# Time Series Analysis

In [None]:
import sys
import os
# Path to your src folder
src_path = os.path.abspath("../src")  
sys.path.append(src_path)
import pandas as pd
import matplotlib.pyplot as plt
import numpy as np
import plotly.express as px
import seaborn as sns
import re


# File path
file_path = r"C:\Users\gasha\OneDrive - Wollo University\Desktop\10Academy AIM 8\week 1\Nova-Financial-Solutions-Week1\data\raw_analyst_ratings.csv"
# Load the dataset
df = pd.read_csv(file_path)
df.dropna(subset=['headline', 'date'], inplace=True)
print("Data loaded and cleaned.")

# Convert date column to datetime
df['date'] = pd.to_datetime(df['date'], errors='coerce')
df.dropna(subset=['date'], inplace=True)

# Extract components
df['day'] = df['date'].dt.date
df['month'] = df['date'].dt.to_period('M').apply(lambda r: r.start_time)
df['year'] = df['date'].dt.year
df['hour'] = df['date'].dt.hour


# Daily Publication Frequency 
daily_counts = df.groupby('day').size().reset_index(name='article_count')

plt.figure(figsize=(14, 6))
sns.lineplot(x='day', y='article_count', data=daily_counts, color='blue')
plt.title('Articles Published Over Time (Daily)')
plt.xlabel('Date')
plt.ylabel('Number of Articles')
plt.xticks(rotation=45)
plt.tight_layout()
plt.show()

# Monthly Publication Frequency 
monthly_counts = df.groupby('month').size().reset_index(name='article_count')
monthly_counts['rolling_avg'] = monthly_counts['article_count'].rolling(window=3).mean()

plt.figure(figsize=(14, 6))
sns.lineplot(x='month', y='article_count', data=monthly_counts, label='Monthly Count', color='blue')
sns.lineplot(x='month', y='rolling_avg', data=monthly_counts, label='3-Month Rolling Avg', color='orange')
plt.title('Articles Published Over Time (Monthly)')
plt.xlabel('Month')
plt.ylabel('Number of Articles')

* WHAT YOU NEED TO DO
a - Answer these questions about the time series analysis code:
(i) Which two columns are used to drop rows with missing values right after the file is loaded?
(ii) What window size is used for the rolling average of the monthly counts?
(iii) What color is the line for the rolling average?
b - Carry on writing the time series analysis code, starting right after its last line.
The material after this point is separate from the time series analysis code.

* SOURCE EXCERPT

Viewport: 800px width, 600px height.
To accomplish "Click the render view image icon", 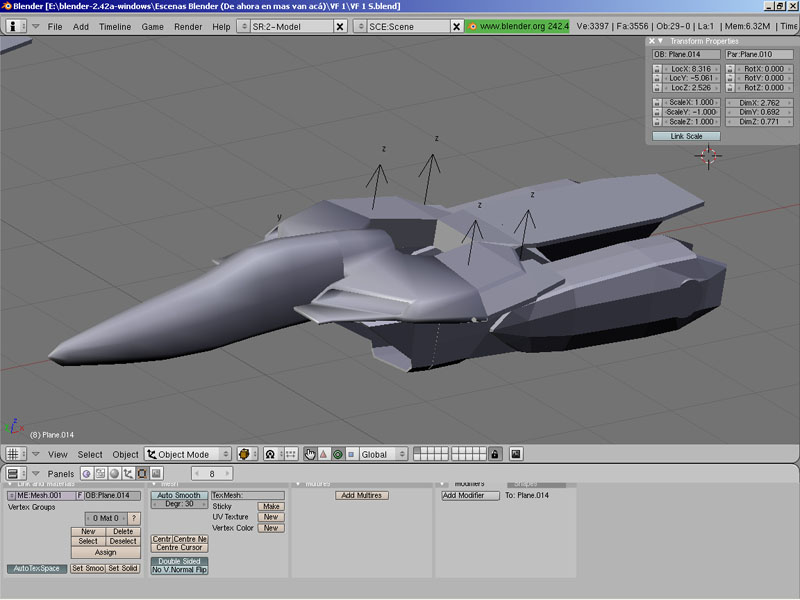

* RESULTS FOR EACH TASK
a -
(i) headline and date
(ii) 3
(iii) Orange

b -
plt.xticks(rotation=45)
plt.legend()
plt.tight_layout()
plt.show()

# Yearly Publication Frequency 
yearly_counts = df.groupby('year').size().reset_index(name='article_count')

plt.figure(figsize=(10, 6))


sns.barplot(x='year', y='article_count',hue='year', data=yearly_counts,palette='Blues_d',dodge=False,legend=False)
#sns.barplot(x='year', y='article_count', data=yearly_counts, palette='Blues_d')
plt.title('Articles Published Over Time (Yearly)')
plt.xlabel('Year')
plt.ylabel('Number of Articles')
plt.tight_layout()
plt.show()

# Publishing Time Analysis 
hourly_counts = df.groupby('hour').size().reset_index(name='article_count')

plt.figure(figsize=(10, 6))

sns.barplot(x='year', y='article_count',hue='year', data=yearly_counts,palette='Blues_d',dodge=False,legend=False)
#sns.barplot(x='year', y='article_count', data=yearly_counts, palette='Blues_d', hue=None)
plt.title('Articles Published by Hour of Day')
plt.xlabel('Hour')
plt.ylabel('Number of Articles')
plt.tight_layout()
plt.show()

# Identify Spikes
top_spike = monthly_counts.loc[monthly_counts['article_count'].idxmax()]
print(f"Top spike: {top_spike['month']} with {top_spike['article_count']} articles")